Y quizá nosotros, como adventistas, no estemos del todo exentos de esto en nuestra vida personal e incluso institucional. Cuántos clérigos o laicos con cargos de importancia dentro de la iglesia parecen creer que son los dueños de ella, y que todo el mundo tiene que acatar sus indicaciones sin cuestionar, sin poder pensar por sí mismos, sin ser fieles a su propia conciencia. Esa misma división entre clérigos y laicos (ajena a la estructura eclesiástica del Nuevo Testamento) refleja una pirámide de poder, en vez de sentir que somos todos hermanos, y que solamente hay distintas funciones y niveles de responsabilidad, pero no de poder sobre el rebaño: “Apacentad la grey de Dios que está entre vosotros, cuidando de ella, no por fuerza, sino voluntariamente; no por ganancia deshonesta, sino con ánimo pronto; no como teniendo señorío sobre los que están a vuestro cuidado, sino siendo ejemplos de la grey” (1 Ped. 5:2, 3).

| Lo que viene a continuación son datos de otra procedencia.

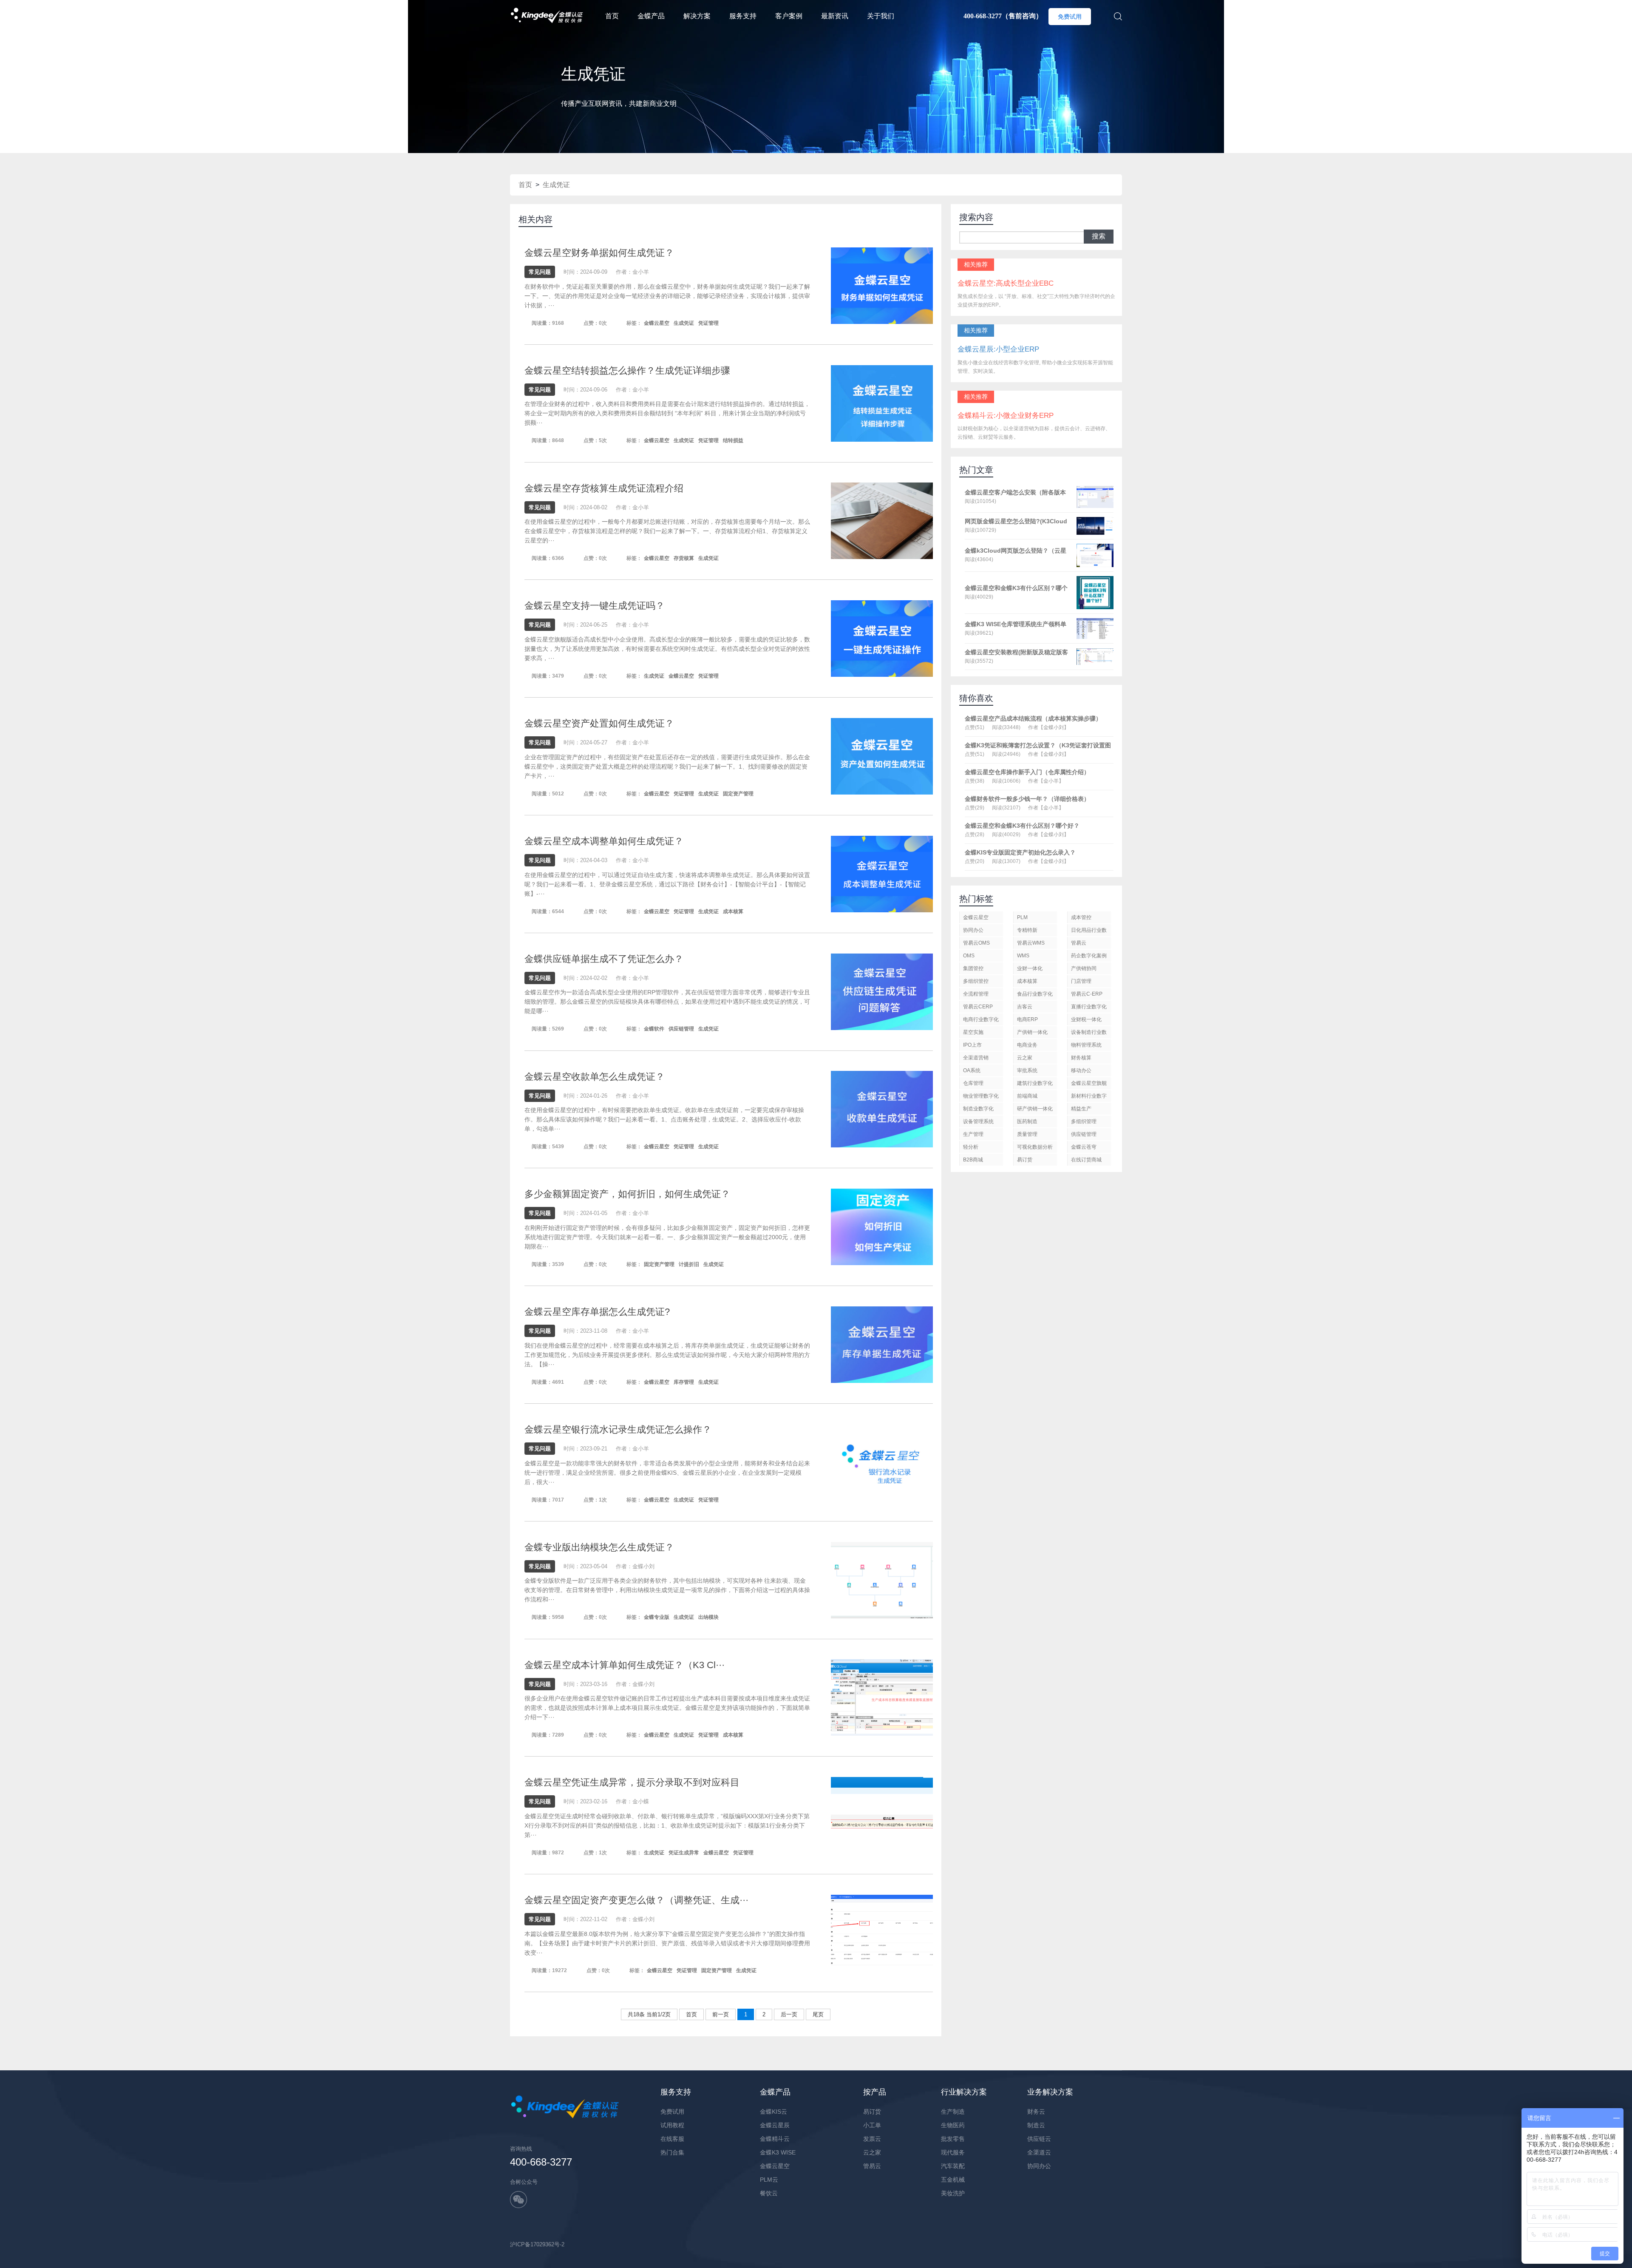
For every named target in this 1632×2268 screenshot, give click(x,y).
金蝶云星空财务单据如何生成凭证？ (599, 252)
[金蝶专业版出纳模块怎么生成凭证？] (882, 1579)
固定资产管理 (738, 794)
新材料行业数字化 (1089, 1097)
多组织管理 (1083, 1121)
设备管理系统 (978, 1121)
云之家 (1024, 1058)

Jesús nos enseña, por el contrario, que la verdadera grandeza está en la disposición (y la acción) de servir a los demás, de atender sus necesidades, de pasar desapercibidos mientras intentamos bendecir a los que nos rodean, tal como él mismo lo hizo al no venir “para ser servido, sino para servir, y para dar su vida en rescate por muchos” (Mat. 20:28).
Que Dios obre de tal manera en nuestros corazones como para que pueda cada vez más subyugar nuestro yo y sustituirlo por el cálido amor abnegado del Espíritu Santo, que nos convierta en personas humildes, cuya mayor ambición en la vida sea poder ser un motivo de alegría, bendición y salvación para todos aquellos con quienes nos relacionemos.